İlim, alamettir. İlmin alameti Allah’ tır; O’ nu gösterir, O’ nu öğretir.
Allah’ın doksan dokuz esması, sıfatı vardır. Allah zat,ı Allah’tır. Aziz ismi de en çok kullanılır. Aziz olan Allah’ın izzeti, mahlukuna da sirayet eder. Aziz ettiği kulunu farklı kılar. Allah’ ın izzetini nazir ettiği yer, maruf olur.
‘’La havle ve la kuvvete, illa billah!’’
Manevi zevk, neşe, içten gelir; bu aziz olan Allah’ tandır. Aynı zamanda biyolojiktir. Halîk’ ten mahlûkadır. ‘’Bana kudret, kuvvet, dirayet, idrak, akıl, vicdan Allah’ tandır. Bu da bana yavaş yavaş verildi, yavaş yavaş alındı.’’ Bunu bilmek de Allah’tandır.
Bilgi dileyenindir. Bin yıl ömrü olsa vazgeçmez, aramaktan. İlme doymaz. ‘’Sevgili ol da, sevgiliyi gör yani sevgiliyi tat; gönül ol da, dostu gör; cennette bile olsam seni özlerim; ellerinle yüzünü kapamışsın, elini aç ta göster bana yüzünü …’’

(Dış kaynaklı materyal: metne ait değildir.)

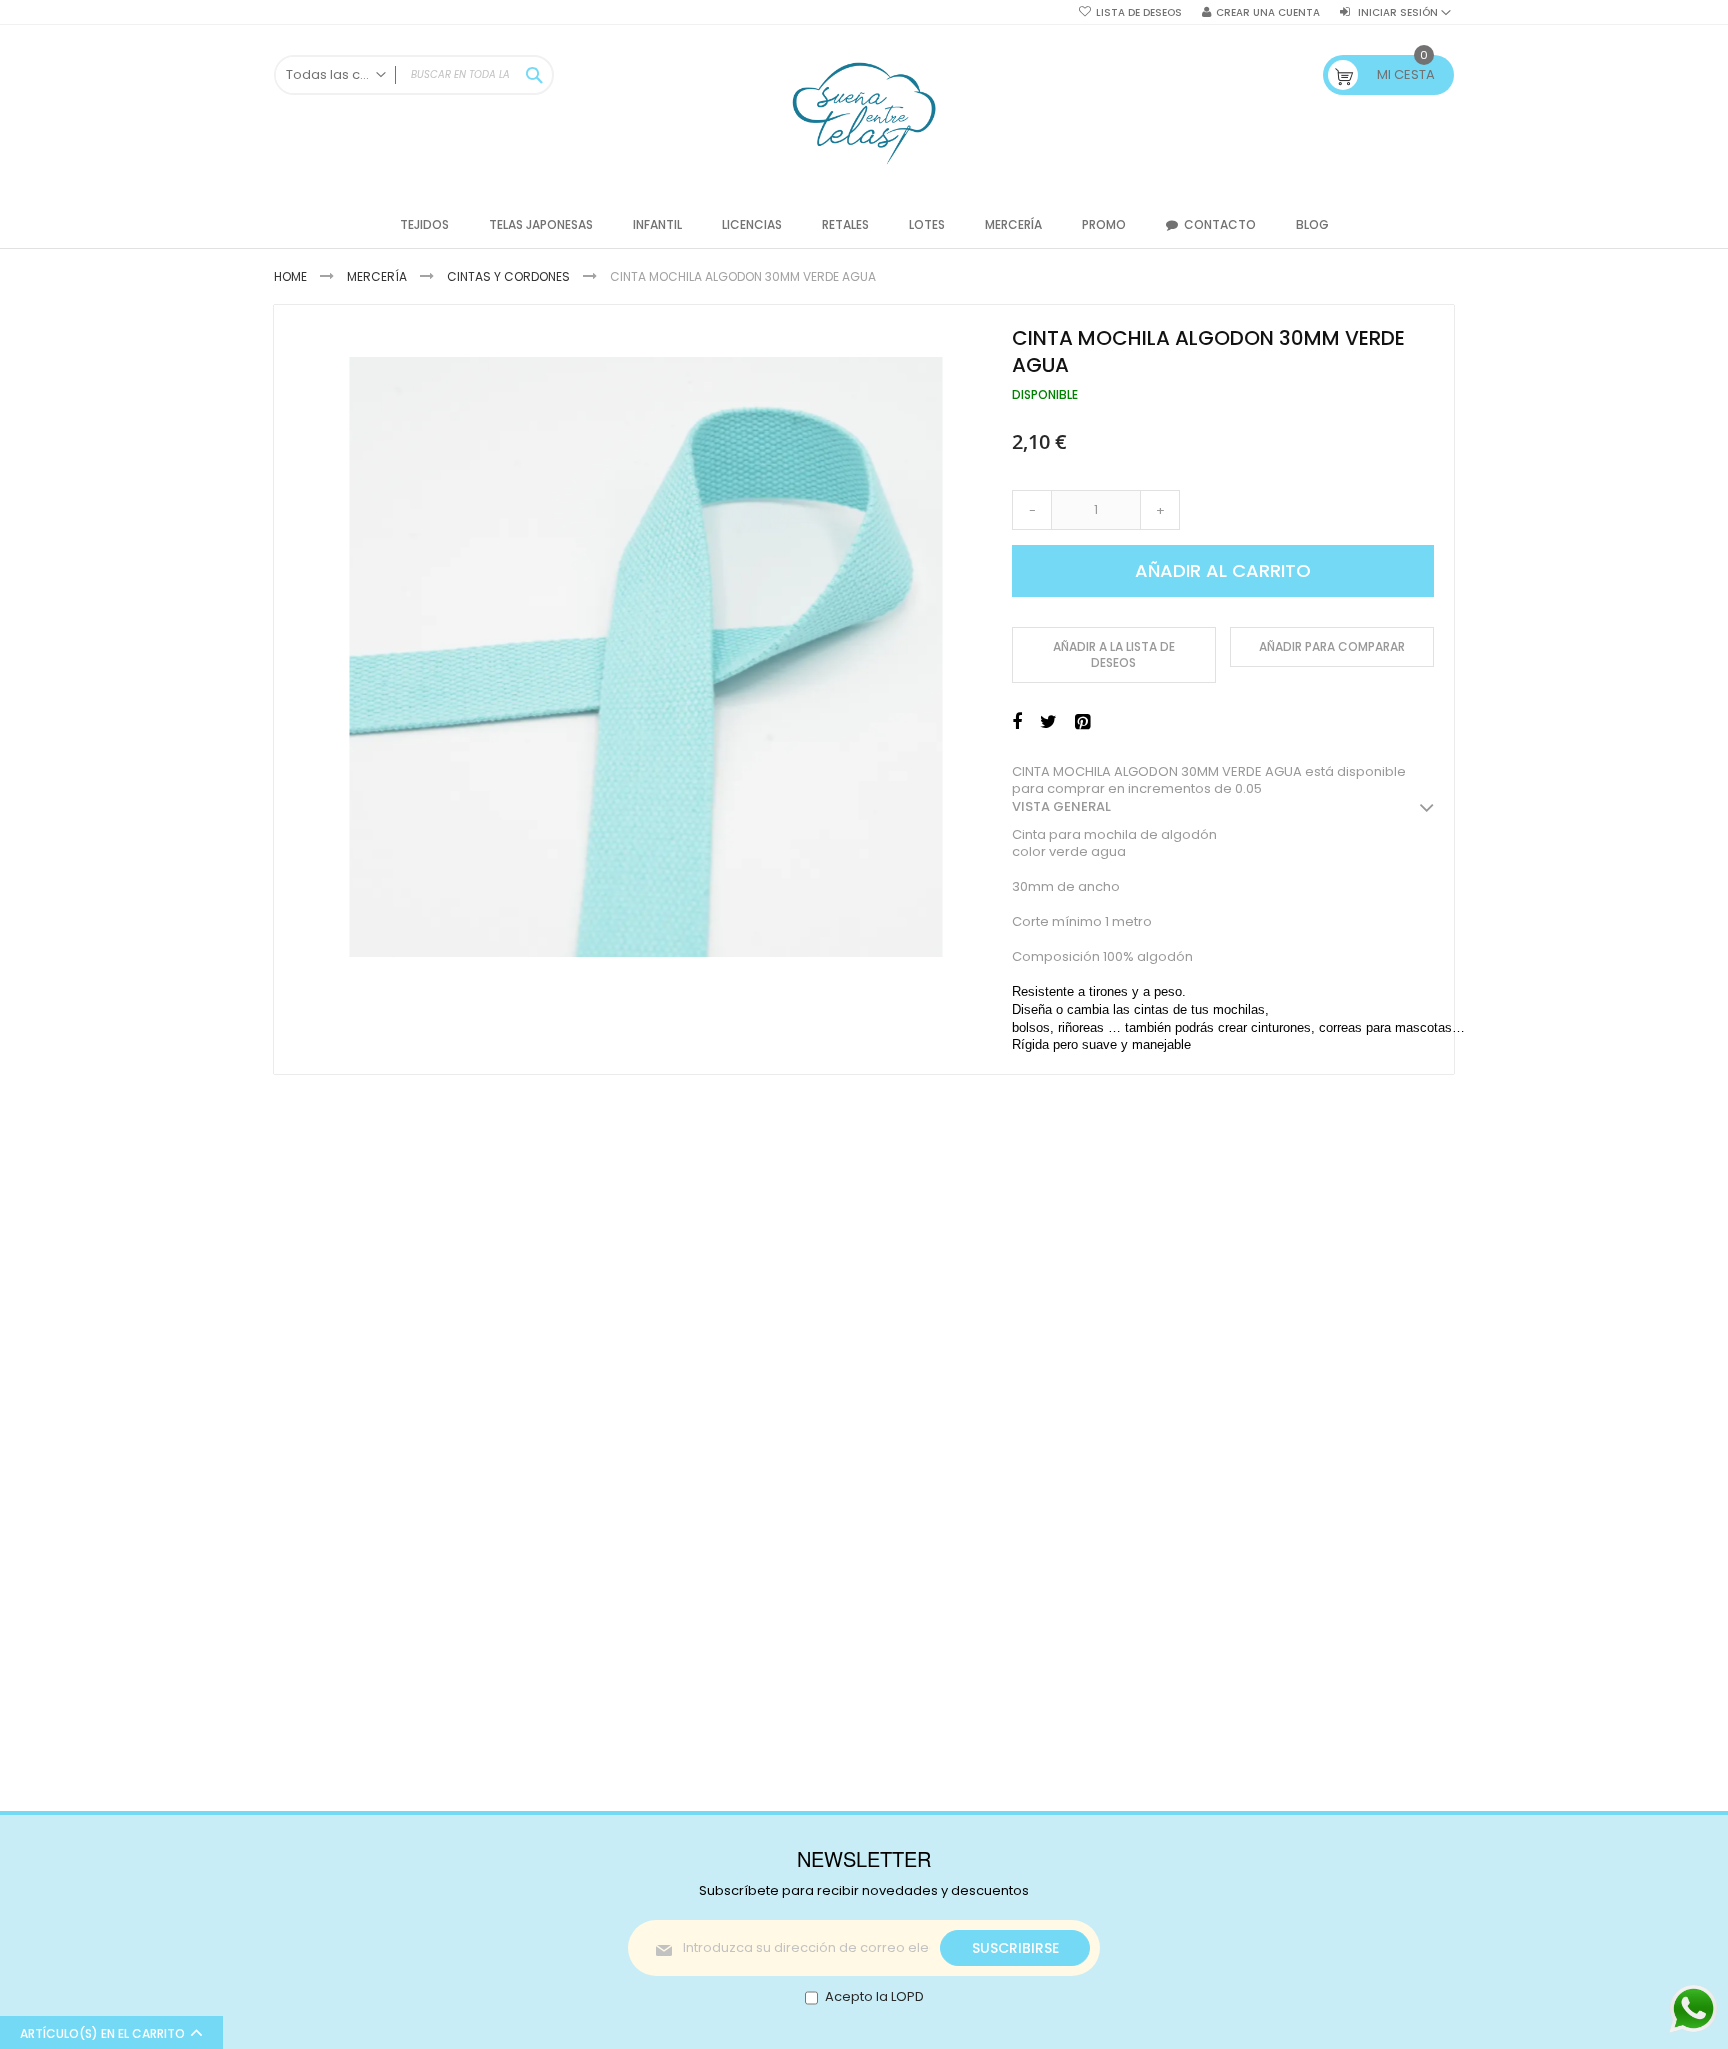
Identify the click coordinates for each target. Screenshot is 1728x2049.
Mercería (377, 276)
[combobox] (414, 75)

Ameli Salih; yüce yaratılmış olduğumuzun ispatıdır, tezahürüdür. Ameli Salih olmayanın; idraki, aklı, vicdanı yoktur. O hayvan gibidir. Yüce Allah tarafından yaratıldığın için şereflisin. ‘’Elhamdülillah, veren alan Allah’ım var. Akıl, idrak ve vicdanım var. Verdi, var oldum; aldı; varlığım kalmadı, aziz ve izzetli oldum.’’ İzzet, şeref, Allah’ tandır. Bunu Allah’ tan bilmezsen o kahren, cebren seni şerefli kılar.
O seni, yeryüzüne halife olarak yaratmıştır. Celali tecelli; ilahi darbe; kahır, cebr, intikam, azap ve gazaba vesile olan ilahi tecelliler; afet ve felaket getiren ilahi irade; tüm bu tecelliler, halkın Hak karşısında eğilmesini, bencillikten ve benlik davasından vazgeçmesini sağlar; bir terbiye vasıtasıdır.
Marifete, Nuri ilim dendiği gibi; anlayışsız kalbe de, zulmeti cehalet denir. Yıllarca dünyevi ilimleri tahsil etmiş olsa, hatta profesör bile olsa, gerçekleri idrak etme yeteneğinden uzak bulunan gönüller böyledir.